PROBLEMS AND TASKS:
• 1. In the news article about the Shelby Academy alumni injunction, for what price did the board of trustees sell the school's property?
• 2. Carry on the news article about the Shelby Academy alumni injunction, picking up after its final sentence.

SOURCE DOCUMENT:
- - - -

Shelby Academy alumni seek injunction against school’s board

By BRAD GASKINS / Staff Writer

COLUMBIANA – Four members of the Shelby Academy Alumni Association have filed a request for an injunction against the school’s board of trustees.

The complaint, filed March 24 in Shelby County Circuit Court, alleges the board did not have the authority to sell the school.

The complaint lists the board and its four members – Connie Jones, Martha Ann Eisenburg, Faye Baxley and Gloria Haygood – as defendants, along with a St. Clair County-based bank.

The board sold Shelby Academy’s 34-acre property, which includes a school building with 16 classrooms, a science lab, library, gym and athletic fields, to the Shelby County Board of Education for $1.3 million.

The Shelby County Board of Education, which is not listed as a defendant, plans to convert the property into a Calera middle school.

The complaint filed by the alumni seeks to keep the Shelby Academy Board from distributing any funds received from the sale of the school, refusing to prove their eligibility to serve on the board and refusing to provide a complete accounting of all funds received by Shelby Academy since “their illegitimate appointment to the board of trustees.”

The four alumni members – Kristina Knowles, Clifton Garrett, John Wingard and Cindy Wingard – are represented by Jenna Besole of Lloyd, Gray, Whitehead and Monroe, a Birmingham-based law firm.

Beginning October 21, 2004, Shelby Academy’s bylaws required the board of trustees to consist of 15 members, according to the complaint. For the board to have the authority to execute any contract or deed, bylaws require a quorum vote by the board, the complaint stated.

Therefore, the complaint continues, no property can be sold unless it is voted on by at least eight board members.

- - - -

EXERCISE DATA:
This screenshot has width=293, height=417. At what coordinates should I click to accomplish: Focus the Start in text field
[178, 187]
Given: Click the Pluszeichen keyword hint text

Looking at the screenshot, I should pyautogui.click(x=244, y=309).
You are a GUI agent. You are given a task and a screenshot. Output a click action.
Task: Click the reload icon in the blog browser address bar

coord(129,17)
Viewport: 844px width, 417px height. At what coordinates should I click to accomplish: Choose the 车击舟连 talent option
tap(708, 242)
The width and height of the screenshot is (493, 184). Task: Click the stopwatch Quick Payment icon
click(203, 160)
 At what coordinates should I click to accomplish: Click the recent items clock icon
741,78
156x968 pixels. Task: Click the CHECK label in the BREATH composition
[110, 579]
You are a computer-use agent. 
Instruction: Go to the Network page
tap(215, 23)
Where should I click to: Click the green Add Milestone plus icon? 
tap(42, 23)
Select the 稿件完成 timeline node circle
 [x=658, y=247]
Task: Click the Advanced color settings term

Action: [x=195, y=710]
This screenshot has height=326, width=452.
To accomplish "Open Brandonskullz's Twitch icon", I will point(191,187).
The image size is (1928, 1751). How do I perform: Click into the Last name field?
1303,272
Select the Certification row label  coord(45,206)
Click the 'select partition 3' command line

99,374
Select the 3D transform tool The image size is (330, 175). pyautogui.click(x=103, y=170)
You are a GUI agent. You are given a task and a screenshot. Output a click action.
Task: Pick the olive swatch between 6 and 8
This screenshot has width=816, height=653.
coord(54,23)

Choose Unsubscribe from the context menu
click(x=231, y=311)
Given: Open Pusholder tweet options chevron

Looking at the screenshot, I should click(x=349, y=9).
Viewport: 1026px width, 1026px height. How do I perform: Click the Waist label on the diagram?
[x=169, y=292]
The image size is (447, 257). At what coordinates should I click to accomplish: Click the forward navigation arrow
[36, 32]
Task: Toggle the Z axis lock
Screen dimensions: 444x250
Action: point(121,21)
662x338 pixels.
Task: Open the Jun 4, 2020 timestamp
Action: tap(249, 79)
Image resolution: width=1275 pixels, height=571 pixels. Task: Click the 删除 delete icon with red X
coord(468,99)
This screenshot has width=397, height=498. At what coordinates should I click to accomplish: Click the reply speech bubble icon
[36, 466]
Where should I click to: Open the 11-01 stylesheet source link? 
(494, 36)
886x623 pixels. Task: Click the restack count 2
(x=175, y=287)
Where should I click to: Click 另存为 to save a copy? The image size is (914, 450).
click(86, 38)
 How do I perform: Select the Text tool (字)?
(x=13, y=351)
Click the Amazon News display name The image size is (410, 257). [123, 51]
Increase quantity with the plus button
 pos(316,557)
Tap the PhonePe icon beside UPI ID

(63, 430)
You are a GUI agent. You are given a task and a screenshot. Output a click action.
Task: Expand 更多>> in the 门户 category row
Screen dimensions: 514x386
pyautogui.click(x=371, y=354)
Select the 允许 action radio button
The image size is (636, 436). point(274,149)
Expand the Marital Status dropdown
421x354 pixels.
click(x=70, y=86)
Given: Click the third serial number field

- - - -

RESPONSES TO THE TASKS:
• 1. $1.3 million

• 2.
In June 2010, Baxley resigned from the board, leaving Eisenburg, Jones and Haygood, the complaint alleged. The board on June 4, 2010 appointed five members to fill vacancies, including Baxley.

“Although the alumni association has asked for the identifications of the other four members, the board of trustees has refused to provide them,” the complaint reads. “Therefore, the other four members are nameless.”

In the board’s “next and perhaps only act” the bylaws were amended to require four board members, the complaint alleged.

Those “phantom four members resigned and disappeared” after voting to amend the bylaws, the complaint alleged, leaving only Baxley, Eisenburg, Jones and Haygood, who proceeded ahead with plans to sell the school.

“Several bids were received,” the complaint read. “However, upon information and belief, only one was truly considered.”

During the selling process, the complaint alleged that the four board members “met at their private homes – to avoid the scrutiny of the press.”

The alumni told the board December 30, 2010 that the board did not have the authority to authorize the sell, according to the complaint.

According to the complaint, the board then auctioned items belonging to the school.

“No accounting for the proceeds of the auction has been provided despite repeated requests,” the complaint read.

The sale of Shelby Academy to the Shelby County Board of Education closed March 10, 2011.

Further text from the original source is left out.